• Exercise brief
The only thing to report is how many lines of the data contain the word "agent".

• Information supplied
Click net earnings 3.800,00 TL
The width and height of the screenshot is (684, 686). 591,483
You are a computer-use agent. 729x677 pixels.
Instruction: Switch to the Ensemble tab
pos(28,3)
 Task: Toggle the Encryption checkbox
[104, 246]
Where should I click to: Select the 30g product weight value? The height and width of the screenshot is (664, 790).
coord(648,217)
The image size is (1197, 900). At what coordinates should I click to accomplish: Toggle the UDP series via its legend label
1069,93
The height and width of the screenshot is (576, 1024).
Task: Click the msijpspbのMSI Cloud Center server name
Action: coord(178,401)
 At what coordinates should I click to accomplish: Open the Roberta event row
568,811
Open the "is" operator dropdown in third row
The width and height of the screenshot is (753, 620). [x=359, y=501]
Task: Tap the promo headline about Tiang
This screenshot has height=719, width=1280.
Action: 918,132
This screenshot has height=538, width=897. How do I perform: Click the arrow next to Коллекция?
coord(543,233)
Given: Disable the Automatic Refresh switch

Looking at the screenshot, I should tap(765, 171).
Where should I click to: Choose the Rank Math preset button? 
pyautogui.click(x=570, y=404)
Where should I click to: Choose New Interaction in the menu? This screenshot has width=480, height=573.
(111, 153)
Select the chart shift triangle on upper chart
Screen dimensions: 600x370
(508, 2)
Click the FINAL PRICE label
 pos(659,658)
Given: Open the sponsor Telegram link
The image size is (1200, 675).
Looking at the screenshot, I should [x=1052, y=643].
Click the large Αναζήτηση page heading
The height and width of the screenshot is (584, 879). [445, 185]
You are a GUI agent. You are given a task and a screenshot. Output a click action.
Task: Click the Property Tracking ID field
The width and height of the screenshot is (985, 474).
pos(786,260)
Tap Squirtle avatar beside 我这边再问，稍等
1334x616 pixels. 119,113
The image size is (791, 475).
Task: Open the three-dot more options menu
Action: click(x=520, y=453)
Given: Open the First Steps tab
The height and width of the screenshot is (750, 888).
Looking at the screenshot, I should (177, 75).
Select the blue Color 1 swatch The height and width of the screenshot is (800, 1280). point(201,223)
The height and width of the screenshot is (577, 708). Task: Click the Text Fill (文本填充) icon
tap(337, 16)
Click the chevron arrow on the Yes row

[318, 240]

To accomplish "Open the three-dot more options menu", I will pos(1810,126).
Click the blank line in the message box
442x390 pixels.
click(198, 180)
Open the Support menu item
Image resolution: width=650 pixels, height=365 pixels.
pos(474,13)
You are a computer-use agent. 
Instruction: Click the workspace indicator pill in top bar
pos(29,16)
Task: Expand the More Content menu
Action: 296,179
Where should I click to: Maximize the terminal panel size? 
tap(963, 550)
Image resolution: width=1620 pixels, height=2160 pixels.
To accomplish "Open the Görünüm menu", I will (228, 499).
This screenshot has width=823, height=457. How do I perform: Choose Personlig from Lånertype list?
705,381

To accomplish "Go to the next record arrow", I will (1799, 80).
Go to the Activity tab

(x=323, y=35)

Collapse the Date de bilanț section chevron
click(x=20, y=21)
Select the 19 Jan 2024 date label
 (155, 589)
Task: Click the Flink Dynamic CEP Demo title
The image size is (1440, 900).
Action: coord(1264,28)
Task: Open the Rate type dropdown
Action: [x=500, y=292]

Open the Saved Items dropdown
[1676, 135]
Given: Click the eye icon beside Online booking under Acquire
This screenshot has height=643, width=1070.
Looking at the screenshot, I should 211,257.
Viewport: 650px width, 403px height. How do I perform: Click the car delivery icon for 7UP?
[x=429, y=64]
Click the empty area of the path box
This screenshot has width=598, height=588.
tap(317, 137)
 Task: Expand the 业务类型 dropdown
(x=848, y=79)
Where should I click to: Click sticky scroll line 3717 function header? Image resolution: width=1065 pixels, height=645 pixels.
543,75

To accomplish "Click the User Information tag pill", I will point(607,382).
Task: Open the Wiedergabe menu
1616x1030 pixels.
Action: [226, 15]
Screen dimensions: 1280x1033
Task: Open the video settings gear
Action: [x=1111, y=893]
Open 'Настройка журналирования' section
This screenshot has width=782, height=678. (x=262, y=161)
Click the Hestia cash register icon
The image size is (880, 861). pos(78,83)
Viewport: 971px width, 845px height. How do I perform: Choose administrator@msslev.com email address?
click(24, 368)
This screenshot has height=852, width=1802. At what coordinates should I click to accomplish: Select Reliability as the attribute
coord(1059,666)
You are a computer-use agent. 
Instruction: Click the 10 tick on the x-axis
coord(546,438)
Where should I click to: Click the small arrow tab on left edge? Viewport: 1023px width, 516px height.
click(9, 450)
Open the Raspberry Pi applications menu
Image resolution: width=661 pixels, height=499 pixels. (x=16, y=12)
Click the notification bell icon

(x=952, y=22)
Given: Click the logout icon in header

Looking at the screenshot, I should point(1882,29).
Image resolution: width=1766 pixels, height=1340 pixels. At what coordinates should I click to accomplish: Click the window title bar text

• Your response
4